なんか1日たったらケロッとしているような感じ。
「被害者の恐怖はこれほどまでだったのか!」と嗚咽する彼に

「あなたは演技だと分かっていても当事者は実際に死んだんだ」

と冷たく返す監督。

絶対的に軽い彼の罪悪感。

うーん。そもそも人の良心なんてものは思い込みであって、

だとすれば良心の呵責なんてものは無意味極まりなく、

結局はその個人なりの快楽さえあればいいっていうのが根本的な行動原理なのかな。
あー、これ「当たり前」な人には当たり前なのかな。

私はなんとなくそんな気もしてきたけど今更その思いを色濃くしたって感じだ。

ものすごくクール&ドライな気分になった。

そして個人の感情云々はどうでもいいけど、

遠い過去だとしても殺人者が裁かれないって、どーゆーこと!?怒
という気持ちにもなった。

グルっとめぐって、社会的な意識も刺激するような映画でした。

日本でも観られるようになって、

もしかしたらインドネシアでも・・・?

というのは甘い考えだと自覚しています。

 

「国民の大半が観たがらない映画、

売れない映画に何の価値があるの?

観たがる人は物好きかよそ者かただの変態。
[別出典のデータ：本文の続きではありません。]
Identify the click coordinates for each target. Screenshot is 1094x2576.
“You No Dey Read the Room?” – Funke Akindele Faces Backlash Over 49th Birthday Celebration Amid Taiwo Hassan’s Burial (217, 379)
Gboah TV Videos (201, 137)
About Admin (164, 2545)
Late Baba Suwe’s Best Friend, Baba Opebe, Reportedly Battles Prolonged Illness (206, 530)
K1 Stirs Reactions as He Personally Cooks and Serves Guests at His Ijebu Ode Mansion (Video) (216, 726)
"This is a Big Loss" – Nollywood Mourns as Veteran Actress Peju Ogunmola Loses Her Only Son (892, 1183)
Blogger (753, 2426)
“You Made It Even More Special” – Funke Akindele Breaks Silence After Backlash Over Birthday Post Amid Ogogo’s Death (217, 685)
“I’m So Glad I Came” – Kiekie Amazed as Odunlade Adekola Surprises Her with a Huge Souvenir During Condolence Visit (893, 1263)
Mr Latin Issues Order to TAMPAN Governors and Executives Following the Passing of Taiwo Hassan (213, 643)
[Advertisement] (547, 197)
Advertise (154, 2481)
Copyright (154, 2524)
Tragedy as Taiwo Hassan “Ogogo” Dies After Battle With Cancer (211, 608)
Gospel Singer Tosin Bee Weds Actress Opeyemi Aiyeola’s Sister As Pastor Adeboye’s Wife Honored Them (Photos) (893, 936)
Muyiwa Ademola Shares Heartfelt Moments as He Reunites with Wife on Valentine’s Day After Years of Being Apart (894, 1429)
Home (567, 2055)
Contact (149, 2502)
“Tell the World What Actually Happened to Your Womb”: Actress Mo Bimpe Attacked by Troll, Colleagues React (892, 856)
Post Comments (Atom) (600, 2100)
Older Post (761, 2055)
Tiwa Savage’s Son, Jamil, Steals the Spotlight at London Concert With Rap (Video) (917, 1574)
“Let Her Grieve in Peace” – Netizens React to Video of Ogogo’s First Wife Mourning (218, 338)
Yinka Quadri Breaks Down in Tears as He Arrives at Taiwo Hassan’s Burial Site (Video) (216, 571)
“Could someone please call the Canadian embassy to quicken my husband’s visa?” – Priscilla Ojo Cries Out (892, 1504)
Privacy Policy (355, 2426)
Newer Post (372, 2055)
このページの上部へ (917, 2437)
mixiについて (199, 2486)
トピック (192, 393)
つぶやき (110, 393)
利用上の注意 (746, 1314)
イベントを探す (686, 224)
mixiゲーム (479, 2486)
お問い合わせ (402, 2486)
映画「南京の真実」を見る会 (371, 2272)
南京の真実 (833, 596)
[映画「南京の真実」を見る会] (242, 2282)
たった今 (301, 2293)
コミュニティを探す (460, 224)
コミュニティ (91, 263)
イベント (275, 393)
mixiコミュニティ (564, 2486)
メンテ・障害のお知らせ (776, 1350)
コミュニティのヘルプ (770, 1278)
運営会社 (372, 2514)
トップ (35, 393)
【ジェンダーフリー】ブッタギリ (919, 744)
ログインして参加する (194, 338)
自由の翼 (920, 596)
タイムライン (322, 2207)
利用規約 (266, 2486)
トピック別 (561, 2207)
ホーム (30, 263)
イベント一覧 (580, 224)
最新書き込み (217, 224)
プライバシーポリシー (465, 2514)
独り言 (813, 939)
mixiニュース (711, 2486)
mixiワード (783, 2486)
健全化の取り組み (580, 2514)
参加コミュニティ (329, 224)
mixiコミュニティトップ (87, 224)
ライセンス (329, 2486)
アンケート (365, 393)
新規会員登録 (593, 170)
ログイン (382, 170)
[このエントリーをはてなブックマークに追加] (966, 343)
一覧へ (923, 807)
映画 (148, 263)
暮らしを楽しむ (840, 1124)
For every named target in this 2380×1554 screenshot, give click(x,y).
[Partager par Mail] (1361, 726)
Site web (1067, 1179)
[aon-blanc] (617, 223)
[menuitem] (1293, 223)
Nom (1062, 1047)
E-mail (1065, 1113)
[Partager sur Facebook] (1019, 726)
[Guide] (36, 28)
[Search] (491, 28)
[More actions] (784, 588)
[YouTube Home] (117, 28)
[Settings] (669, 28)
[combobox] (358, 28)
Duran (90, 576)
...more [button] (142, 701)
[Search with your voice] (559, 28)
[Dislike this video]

ペッペ!」

 

勢いづいているこの国では

そんな突き放し方が当たり前。

そうやって必要なことまで忘却処分されてしまうことって

沢山あるんじゃないかな。どこの国でも、日本でも。

 

ただ、“外側の人間”が作っているから残せている。

そして、残すことそれ自体に既に価値がある

ということの証明という意味でも、

是非日本にいる人にも観てほしいと思います。